Parecía que el sol se venía de poniente al oriente y no viceversa, o algo así, técnicamente podría ser una cosa completamente opuesta, una revelación al curso mismo que alguna vez la naturaleza proclamó, entonces, físicamente imposible, casi irracional pero imaginable, quizás; qué sabremos nosotros de esas cosas, de linaje y complejidad inmensamente mayor que el lapso que se nos es prestado algunos años para venirnos a esta vida a morir luego, de una majestuosidad inefable, de una precisión absoluta y tan ajena, colateralmente inerte, a nuestra condición humana que, como ha de suponerse y conocerse, nos ha tomado muchos dolores de cabeza y decepciones, siglos y siglos, a veces alucinaciones y depresiones, quedarnos fuera.

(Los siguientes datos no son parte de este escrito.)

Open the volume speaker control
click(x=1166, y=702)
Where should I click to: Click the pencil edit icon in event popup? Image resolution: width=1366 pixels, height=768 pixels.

Quizás los crepúsculos del alba y el ocaso se habían desentendido del hábito y rendido a sus propios caprichos. Así fue, nadie lo notó, tal vez Matilde y algunos menos distraídos; la noche en que no volvió a asomarse el sol por donde nos tenía acostumbrados y regresó para amanecer por las noches y ponerse en las mañanas, sabrá dios lo sucedido en medio de aquella serenata diurna de Matilde. A propósito de dios, habrá que inventarse algo, absoluta y balísticamente para justificar lo acontecido, si es que alguien alguna vez se lo pregunta. Así siguieron los días, el inicio del torneo de futbol comenzaba el fin de semana, el año estaba nuevo, el lunes los niños regresarían a clases tras las vacaciones de invierno, la militarización al interior del país, la crisis mundial, los secuestros, las disociaciones comunes y todos los raudales seguirían su cauce. La tarde en la que dejó de anochecer, durante el solsticio más largo jamás registrado, pasó desapercibida en los diarios tras la esquela de otro subprocurador asesinado en algún estado del norte, los resultados el lunes de la jornada de futbol del domingo, la cara cortada de un niño marroquí que fue abandonado por sus padres para cruzar al borde de Tétouan a costas hispanas, y a Matilde y Alex no les quedó más que continuar por la borda de la rutina, procurando no caer al hilo oscuro de la duda.